TRECHO DO TEXTO:
--

Combate ao discurso de ódio
Investigadores também examinarão as publicações de Tarrant em mídias sociais. O atirador transmitiu ao vivo pelo Facebook o ataque à Mesquita Al Noor, onde 42 pessoas foram mortas. O vídeo foi excluído, depois de ter sido amplamente compartilhado.
O Facebook e outras empresas de mídia social “precisam intensificar” e fazer mais para combater o discurso de ódio, disse a primeira-ministra.
Na capital Wellington, Ardern foi a primeira pessoa a assinar um livro nacional de condolências segunda-feira. “Em nome de todos os neozelandeses, nós sofremos juntos”, escreveu ela. “Somos um. Eles são nós”.
A maioria das vítimas dos ataques eram imigrantes ou visitantes de países de maioria muçulmana ou com grandes populações de muçulmanos. Entre os mortos estavam fiéis do Paquistão, Índia, Bangladesh, Turquia, Malásia, Indonésia, Somália e Afeganistão, disseram autoridades. O mais novo era um menino de 3 anos nascido na Nova Zelândia de pais refugiados da Somália.
Na Turquia, o presidente Recep Tayyip Erdogan passou trechos do vídeo dos ataques nas mesquitas e destacou trechos do manifesto em uma tentativa de reunir partidários islâmicos antes das eleições locais. Referindo-se a ameaças do manifesto contra os muçulmanos em Istambul, Erdogan também advertiu que qualquer um que tentasse recuperar a cidade para o cristianismo seria mandado para casa “em caixões”. O uso de Erdogan do massacre de Christchurch para fins políticos domésticos atraiu uma forte repreensão da Nova Zelândia.
Investigações
Tarrant vivia esporadicamente em Dunedin, na Ilha Sul da Nova Zelândia, desde o final de 2017 e praticava em um clube de tiro. O clube fechou nesta segunda-feira e o vice-presidente do local disse que ele pode nunca mais ser aberto novamente.
Atualmente, as pessoas na Nova Zelândia precisam obter licenças para possuir armas. Mas elas quase sempre são aprovadas: 99,6% dos 43.509 pedidos de licença feitos em 2017 foram bem-sucedidos.
Tarrant tinha uma licença de arma e supostamente usou uma variante da AR-15, uma arma semi-automática que tem sido usada em muitos tiroteios em massa nos Estados Unidos, incluindo na escola de ensino médio em Parkland, Flórida, em 2018; e em Las Vegas, em 2017. Uma arma similar foi usada na Escola Elementar Sandy Hook em Newtown, Connecticut, em 2012.
Desde o tiroteio, Ardern tem falado em exigir licenças para armas individualmente, e não para usuários, e proibir armas semi-automáticas.
Uma investigação policial está em andamento.

--

EXERCÍCIO PROPOSTO: Transcreva do texto sobre o massacre de Christchurch a passagem que começa nas palavras "Tarrant tinha uma" e vai até "proibir armas semi-automáticas.", inclusive.

LINHAS EXTRAÍDAS:
--

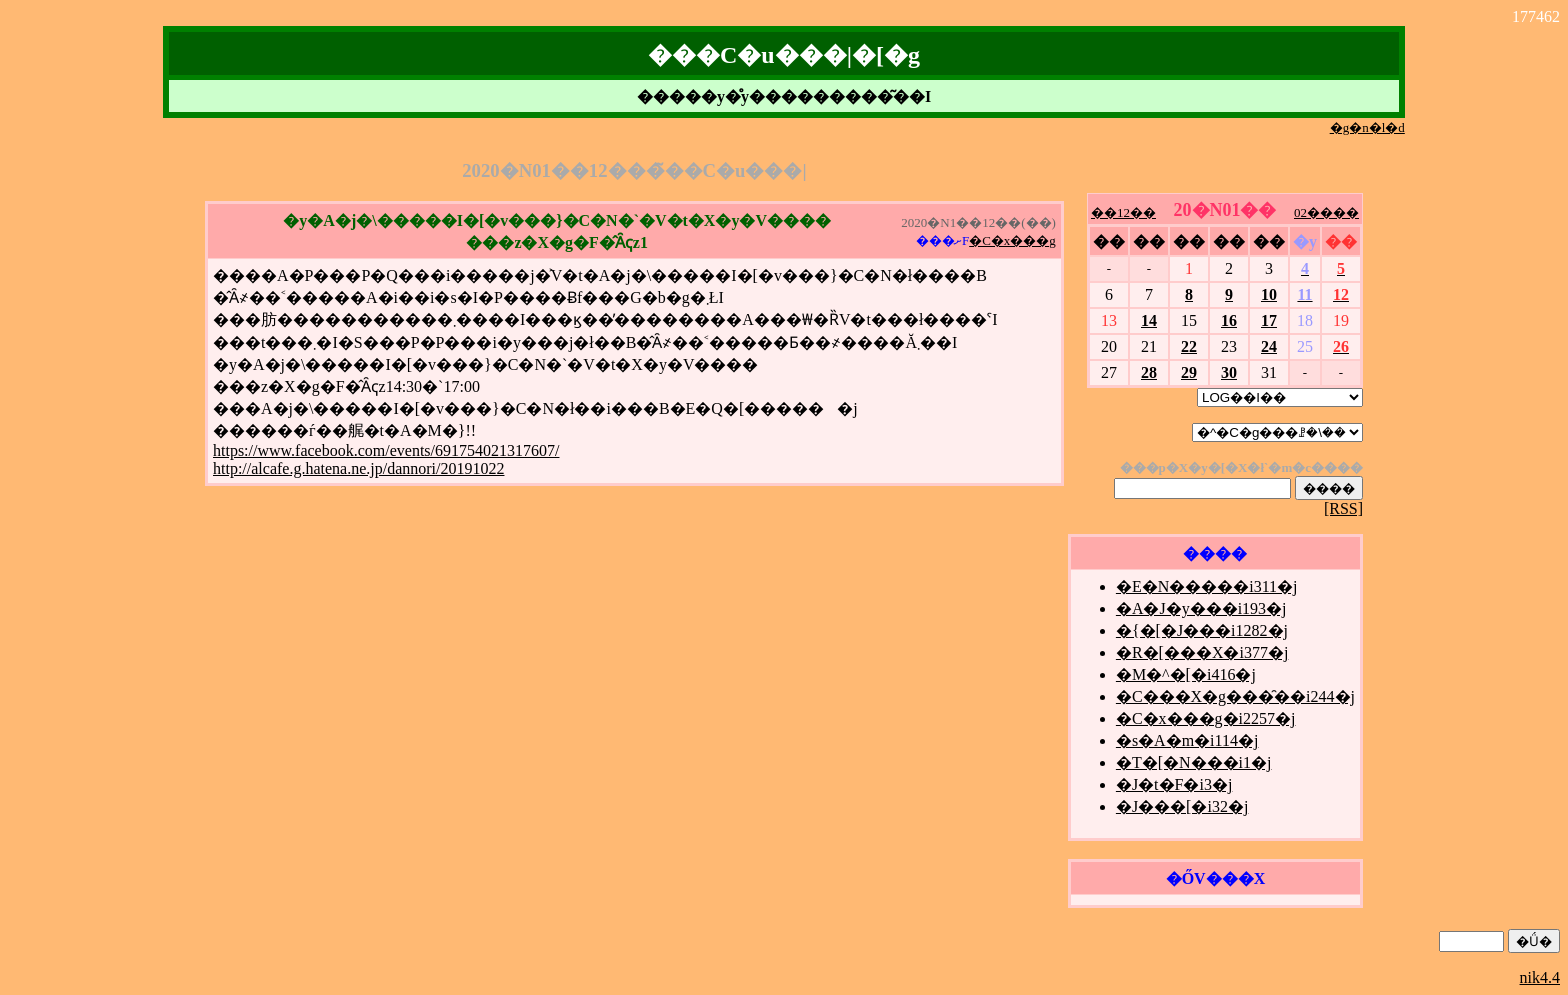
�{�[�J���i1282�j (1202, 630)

--

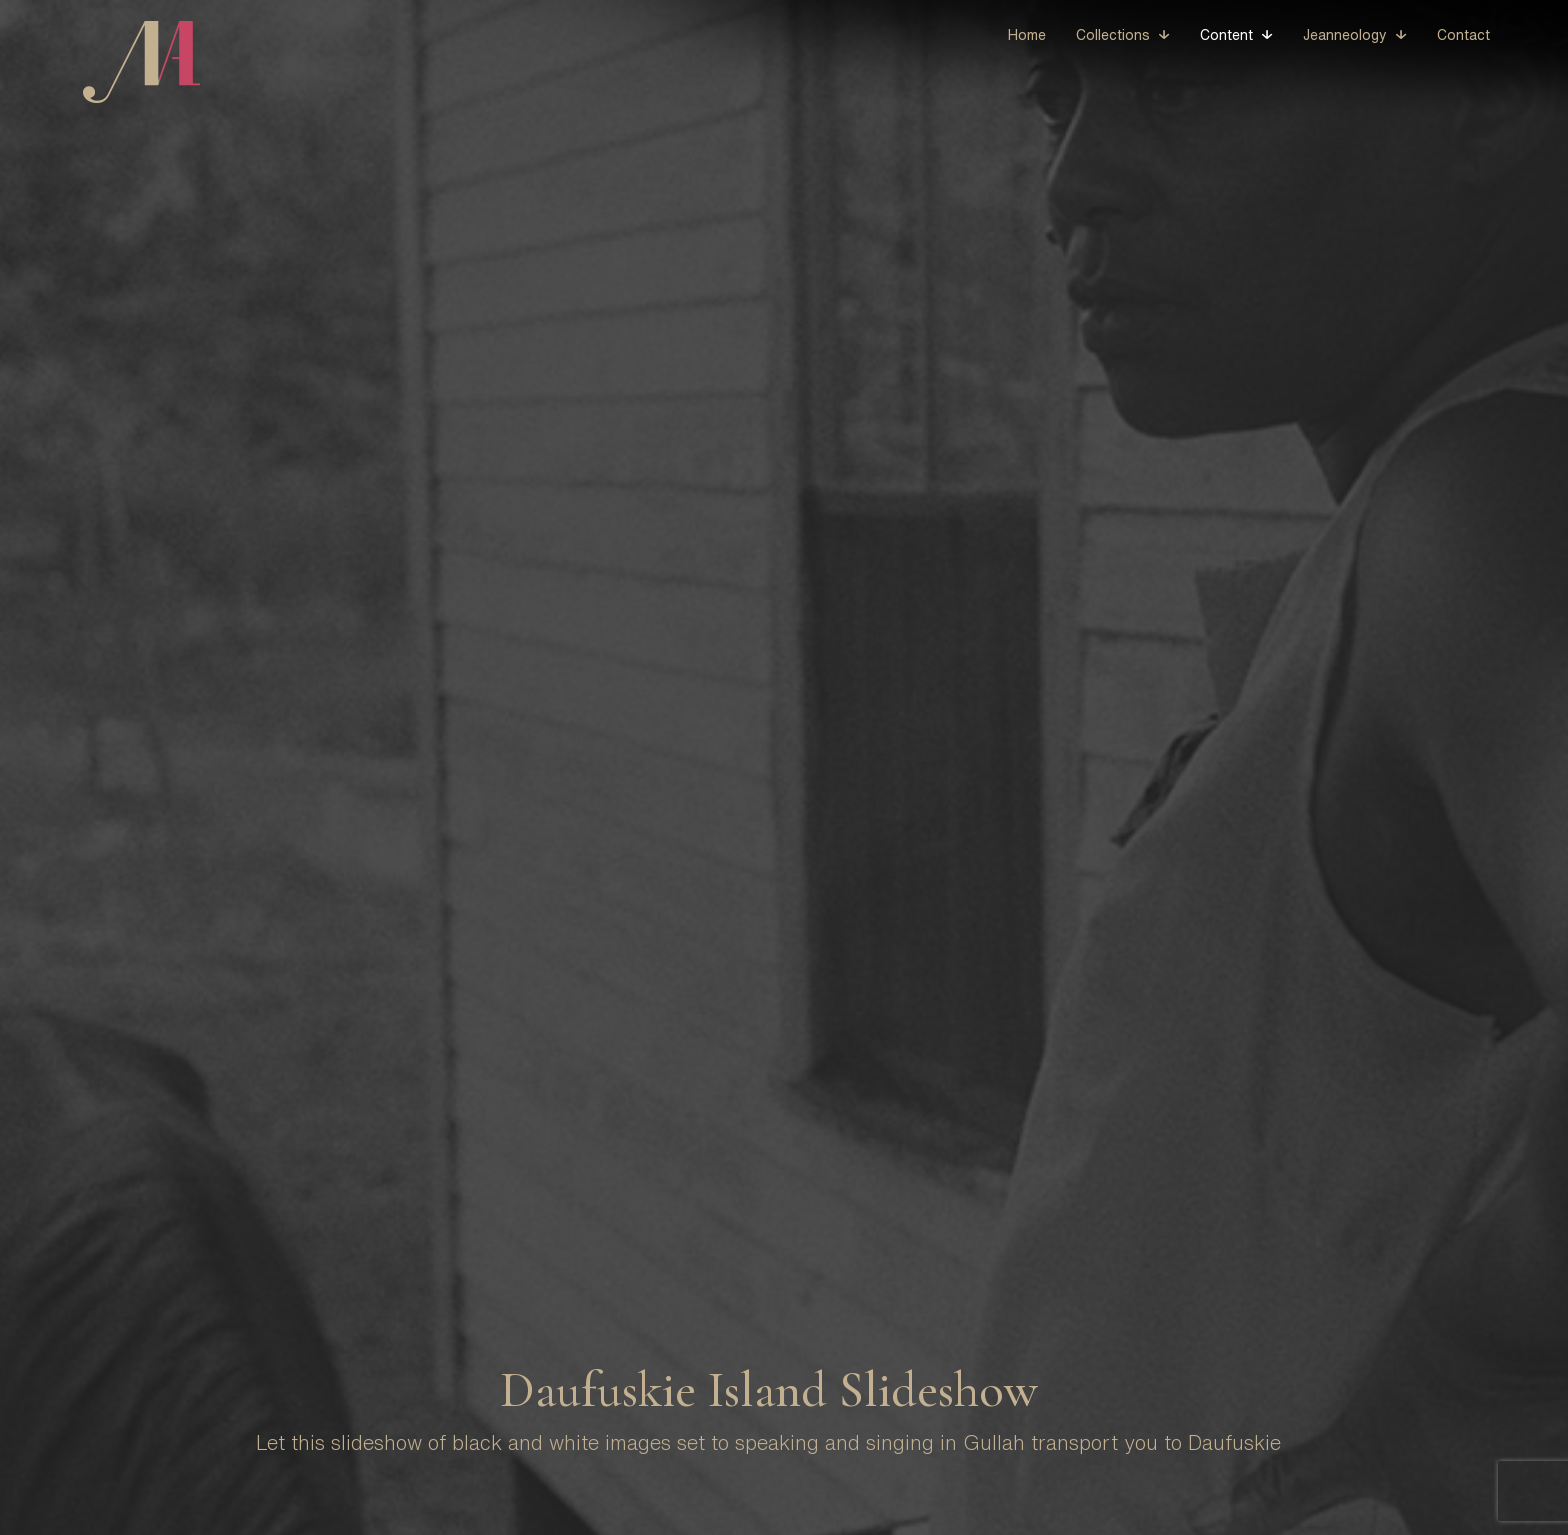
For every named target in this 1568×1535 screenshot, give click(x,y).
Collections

--

RESULTADO DO EXERCÍCIO:
Tarrant tinha uma licença de arma e supostamente usou uma variante da AR-15, uma arma semi-automática que tem sido usada em muitos tiroteios em massa nos Estados Unidos, incluindo na escola de ensino médio em Parkland, Flórida, em 2018; e em Las Vegas, em 2017. Uma arma similar foi usada na Escola Elementar Sandy Hook em Newtown, Connecticut, em 2012.
Desde o tiroteio, Ardern tem falado em exigir licenças para armas individualmente, e não para usuários, e proibir armas semi-automáticas.